When one of those who reclined at table with him [Jesus Christ] heard these things, he said to him, "Blessed is everyone who will eat bread in the kingdom of God!" But he said to him, "A man once gave a great banquet and invited many...."          Luke 14: 15, 16


When expensive things are sold in Jersey these days, one descriptive adjective often used is “exclusive”: an exclusive development of apartments and houses at Portelet; this exclusive design; trip exclusive to JEP readers.


The attraction of exclusivity is a strange one - as used the word simply means that others are excluded from having one of these.... How excluded? Well, mainly excluded because they can’t pay the price being charged.....


This exclusivity seems to attract us not only to buy but also to pay more that we should. Hence the excellent market in luxury brands and designer labels – because worn on the outside. 


But, when it so happens that we are among the excluded, we feel, deep within, a sense of being deprived, being alienated, even being insecure if the item concerned (like a house in Jersey) would, if possessed, have provided security against future unknowns. 


Exclusive - and desirable. Excluded – and deprived.  


One of the most coveted - and exclusive - things in Jersey is an invitation to the top table at a black-tie event. Not only in Jersey, though. Robert Maxwell felt that exclusivity from City of London functions so deeply that, on at least one occasion, he attended and sat throughout at the top table amongst the great and the good – although he had never received an invitation.


Look back at the words in bold above. Jesus was about to tell the story of this great banquet.... The problem for the host was that he sent out too many invitations. There was no exclusivity. So the host’s invite, Jesus went on to say, resulted in many "regret-I-have-another-engagement" RSVPs. The invitees chose to be excluded because the function was not exclusive enough – in their eyes.

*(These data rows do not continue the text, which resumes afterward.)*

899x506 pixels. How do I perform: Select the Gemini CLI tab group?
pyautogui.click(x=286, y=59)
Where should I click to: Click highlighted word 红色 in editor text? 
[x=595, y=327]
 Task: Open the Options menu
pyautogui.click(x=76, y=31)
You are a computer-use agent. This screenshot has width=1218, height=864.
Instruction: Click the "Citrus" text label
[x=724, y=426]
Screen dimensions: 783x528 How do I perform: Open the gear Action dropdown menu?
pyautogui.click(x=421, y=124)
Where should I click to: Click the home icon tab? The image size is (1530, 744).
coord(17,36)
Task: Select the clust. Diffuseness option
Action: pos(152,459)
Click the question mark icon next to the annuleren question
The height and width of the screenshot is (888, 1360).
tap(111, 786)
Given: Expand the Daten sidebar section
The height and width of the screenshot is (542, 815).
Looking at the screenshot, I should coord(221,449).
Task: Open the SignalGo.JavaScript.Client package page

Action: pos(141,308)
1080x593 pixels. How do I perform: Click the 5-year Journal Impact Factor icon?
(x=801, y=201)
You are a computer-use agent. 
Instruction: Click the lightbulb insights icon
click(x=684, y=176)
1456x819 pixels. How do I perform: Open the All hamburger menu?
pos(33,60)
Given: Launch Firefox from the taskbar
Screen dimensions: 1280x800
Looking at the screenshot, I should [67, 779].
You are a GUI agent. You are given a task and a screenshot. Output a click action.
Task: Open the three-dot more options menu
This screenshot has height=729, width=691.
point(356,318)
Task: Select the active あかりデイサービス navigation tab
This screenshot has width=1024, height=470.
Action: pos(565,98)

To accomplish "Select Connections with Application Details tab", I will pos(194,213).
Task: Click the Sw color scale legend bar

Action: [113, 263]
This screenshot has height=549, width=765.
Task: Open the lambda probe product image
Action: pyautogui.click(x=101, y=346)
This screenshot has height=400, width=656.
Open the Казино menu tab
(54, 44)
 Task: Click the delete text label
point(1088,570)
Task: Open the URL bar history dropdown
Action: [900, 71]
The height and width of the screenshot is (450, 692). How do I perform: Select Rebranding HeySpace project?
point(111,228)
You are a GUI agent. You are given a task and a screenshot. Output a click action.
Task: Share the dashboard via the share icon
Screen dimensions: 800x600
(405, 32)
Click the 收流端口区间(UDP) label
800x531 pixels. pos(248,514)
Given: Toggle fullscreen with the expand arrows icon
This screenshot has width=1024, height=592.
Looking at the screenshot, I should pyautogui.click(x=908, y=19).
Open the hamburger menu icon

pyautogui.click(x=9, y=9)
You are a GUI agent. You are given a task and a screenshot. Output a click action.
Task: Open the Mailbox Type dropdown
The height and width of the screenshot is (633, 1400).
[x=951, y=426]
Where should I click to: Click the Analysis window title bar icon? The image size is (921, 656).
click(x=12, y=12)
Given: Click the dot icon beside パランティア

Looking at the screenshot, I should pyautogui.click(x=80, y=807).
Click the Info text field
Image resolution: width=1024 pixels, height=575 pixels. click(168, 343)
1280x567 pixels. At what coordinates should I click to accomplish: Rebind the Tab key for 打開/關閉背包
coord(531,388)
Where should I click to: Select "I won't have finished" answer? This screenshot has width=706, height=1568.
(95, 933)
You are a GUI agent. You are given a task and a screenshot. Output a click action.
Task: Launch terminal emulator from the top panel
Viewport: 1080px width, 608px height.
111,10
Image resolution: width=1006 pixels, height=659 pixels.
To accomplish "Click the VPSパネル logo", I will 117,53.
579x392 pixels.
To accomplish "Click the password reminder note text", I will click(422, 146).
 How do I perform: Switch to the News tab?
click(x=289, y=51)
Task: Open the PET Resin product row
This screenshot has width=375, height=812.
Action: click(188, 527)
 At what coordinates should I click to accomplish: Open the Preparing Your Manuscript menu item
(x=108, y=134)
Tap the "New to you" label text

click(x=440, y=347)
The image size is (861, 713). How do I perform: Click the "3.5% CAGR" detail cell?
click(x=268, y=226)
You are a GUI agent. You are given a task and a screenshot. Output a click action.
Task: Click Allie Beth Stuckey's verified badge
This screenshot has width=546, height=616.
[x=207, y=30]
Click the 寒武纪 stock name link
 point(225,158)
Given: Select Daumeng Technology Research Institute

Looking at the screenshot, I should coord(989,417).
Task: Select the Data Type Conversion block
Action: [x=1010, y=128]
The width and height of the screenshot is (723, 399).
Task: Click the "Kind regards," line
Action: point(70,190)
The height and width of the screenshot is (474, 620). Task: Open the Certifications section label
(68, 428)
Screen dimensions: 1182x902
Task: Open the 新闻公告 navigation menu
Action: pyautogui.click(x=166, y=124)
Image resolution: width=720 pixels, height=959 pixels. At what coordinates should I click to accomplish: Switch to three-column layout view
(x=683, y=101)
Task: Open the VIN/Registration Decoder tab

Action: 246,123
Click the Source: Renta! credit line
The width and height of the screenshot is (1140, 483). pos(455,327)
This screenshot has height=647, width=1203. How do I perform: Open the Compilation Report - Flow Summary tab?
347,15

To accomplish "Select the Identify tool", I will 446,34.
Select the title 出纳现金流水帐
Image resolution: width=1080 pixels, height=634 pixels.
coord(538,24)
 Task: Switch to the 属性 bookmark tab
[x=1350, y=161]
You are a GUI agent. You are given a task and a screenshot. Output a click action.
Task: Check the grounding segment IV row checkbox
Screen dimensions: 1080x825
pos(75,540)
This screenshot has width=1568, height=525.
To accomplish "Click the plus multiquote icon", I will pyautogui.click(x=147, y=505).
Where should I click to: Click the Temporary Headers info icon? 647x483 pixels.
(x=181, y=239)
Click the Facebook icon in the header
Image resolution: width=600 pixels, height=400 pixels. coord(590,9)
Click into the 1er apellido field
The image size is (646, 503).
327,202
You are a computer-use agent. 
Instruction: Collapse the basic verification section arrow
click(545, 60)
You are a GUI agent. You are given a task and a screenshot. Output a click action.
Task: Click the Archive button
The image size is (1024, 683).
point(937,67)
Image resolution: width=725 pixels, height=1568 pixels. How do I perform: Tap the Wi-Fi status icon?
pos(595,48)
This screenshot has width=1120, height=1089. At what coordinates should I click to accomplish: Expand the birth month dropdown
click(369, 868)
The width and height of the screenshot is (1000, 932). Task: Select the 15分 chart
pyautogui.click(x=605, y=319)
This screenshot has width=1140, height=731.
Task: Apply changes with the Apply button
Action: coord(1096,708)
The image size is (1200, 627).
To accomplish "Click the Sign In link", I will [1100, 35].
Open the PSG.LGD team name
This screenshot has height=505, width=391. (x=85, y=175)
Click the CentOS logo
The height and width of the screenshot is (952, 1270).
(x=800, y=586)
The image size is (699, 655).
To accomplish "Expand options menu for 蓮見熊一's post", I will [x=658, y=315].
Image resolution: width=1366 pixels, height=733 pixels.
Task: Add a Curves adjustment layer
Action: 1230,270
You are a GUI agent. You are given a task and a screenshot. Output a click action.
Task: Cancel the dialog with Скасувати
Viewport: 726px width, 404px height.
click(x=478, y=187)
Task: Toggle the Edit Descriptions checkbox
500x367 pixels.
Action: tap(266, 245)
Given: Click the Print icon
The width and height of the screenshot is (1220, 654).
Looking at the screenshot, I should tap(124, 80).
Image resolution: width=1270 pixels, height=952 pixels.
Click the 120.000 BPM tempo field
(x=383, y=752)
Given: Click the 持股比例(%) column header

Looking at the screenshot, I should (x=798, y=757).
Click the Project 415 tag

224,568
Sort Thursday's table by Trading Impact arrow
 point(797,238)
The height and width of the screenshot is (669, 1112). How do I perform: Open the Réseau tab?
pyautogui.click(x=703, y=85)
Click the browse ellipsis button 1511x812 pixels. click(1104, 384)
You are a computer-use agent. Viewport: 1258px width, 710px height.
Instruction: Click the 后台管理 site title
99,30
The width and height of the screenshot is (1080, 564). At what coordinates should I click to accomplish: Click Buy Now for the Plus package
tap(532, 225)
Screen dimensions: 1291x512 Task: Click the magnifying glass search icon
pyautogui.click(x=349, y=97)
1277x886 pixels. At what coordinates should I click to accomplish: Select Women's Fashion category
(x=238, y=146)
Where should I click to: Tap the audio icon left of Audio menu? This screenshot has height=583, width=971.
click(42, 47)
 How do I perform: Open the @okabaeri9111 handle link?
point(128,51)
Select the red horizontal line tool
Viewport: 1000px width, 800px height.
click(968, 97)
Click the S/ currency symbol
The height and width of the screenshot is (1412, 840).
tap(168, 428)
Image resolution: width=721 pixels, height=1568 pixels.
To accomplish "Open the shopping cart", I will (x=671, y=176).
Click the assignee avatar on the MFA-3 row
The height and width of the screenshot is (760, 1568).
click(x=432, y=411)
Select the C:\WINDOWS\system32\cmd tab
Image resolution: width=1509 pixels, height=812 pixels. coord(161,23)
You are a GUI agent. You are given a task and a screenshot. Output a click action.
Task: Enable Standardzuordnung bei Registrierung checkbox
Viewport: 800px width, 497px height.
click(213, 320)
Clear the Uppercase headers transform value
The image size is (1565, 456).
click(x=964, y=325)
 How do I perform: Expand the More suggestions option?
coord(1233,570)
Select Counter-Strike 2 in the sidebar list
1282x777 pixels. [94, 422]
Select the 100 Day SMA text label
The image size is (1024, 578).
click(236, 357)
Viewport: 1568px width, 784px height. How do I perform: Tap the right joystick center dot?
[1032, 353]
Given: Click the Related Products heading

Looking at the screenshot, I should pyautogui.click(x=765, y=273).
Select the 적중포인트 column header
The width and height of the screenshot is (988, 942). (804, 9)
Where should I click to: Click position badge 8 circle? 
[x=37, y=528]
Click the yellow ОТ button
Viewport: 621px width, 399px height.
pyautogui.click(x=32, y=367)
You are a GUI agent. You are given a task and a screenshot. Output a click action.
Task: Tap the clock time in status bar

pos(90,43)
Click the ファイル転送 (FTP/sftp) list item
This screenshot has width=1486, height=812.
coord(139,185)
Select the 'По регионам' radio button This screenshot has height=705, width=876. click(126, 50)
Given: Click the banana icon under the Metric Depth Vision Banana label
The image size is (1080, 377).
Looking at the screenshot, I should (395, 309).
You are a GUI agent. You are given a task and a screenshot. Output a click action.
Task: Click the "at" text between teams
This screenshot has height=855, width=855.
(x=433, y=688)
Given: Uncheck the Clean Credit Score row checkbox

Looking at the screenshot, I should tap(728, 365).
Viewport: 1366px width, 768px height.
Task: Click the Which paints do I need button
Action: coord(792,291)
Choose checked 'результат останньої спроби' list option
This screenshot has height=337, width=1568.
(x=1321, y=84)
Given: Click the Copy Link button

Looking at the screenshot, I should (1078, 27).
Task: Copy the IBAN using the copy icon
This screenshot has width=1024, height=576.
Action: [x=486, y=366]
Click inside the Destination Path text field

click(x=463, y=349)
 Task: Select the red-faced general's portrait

The host’s response was to send his employees to scour the streets and lanes and to bring in the poor and crippled and blind and lame. When there were still a few seats remaining empty, the employees were made to search the highways and hedges and to compel people from off-the-beaten-track to come to the great banquet.


Furthermore, the host then determined that those who had earlier excluded themselves were not to be allowed to change their minds.....


The great banquet, therefore, became an exclusive one. It excluded the first invitees.


And those who were not originally invited – but who now attended - were no longer .....deprived.  They were full of great joy.  They knew they were especially welcome at the feast because the host had invited them on the basis of their negative attributes, of their need.


Exclusivity is terribly hurtful - for the excluded - but eventually even more hurtful for those who choose to be excluded.


Exclusivity is the beginning - just the beginning - of loneliness and despair. The more we decide to have exclusivity in our lives the less we have of true friendship and the greater grows our loneliness. We’ve excluded others so we’re now alone.


But, in the kingdom of God, we will have our own company to enjoy, won't we? "If I look in the mirror long enough, surely I won't have to face the fact that I am alone."


Jesus' parable, of course, has deeper truth. As the man reclining at table with him said, before hearing the parable, "Blessed is everyone who will eat bread in the kingdom of God." That feast is by invitation only. RSVP.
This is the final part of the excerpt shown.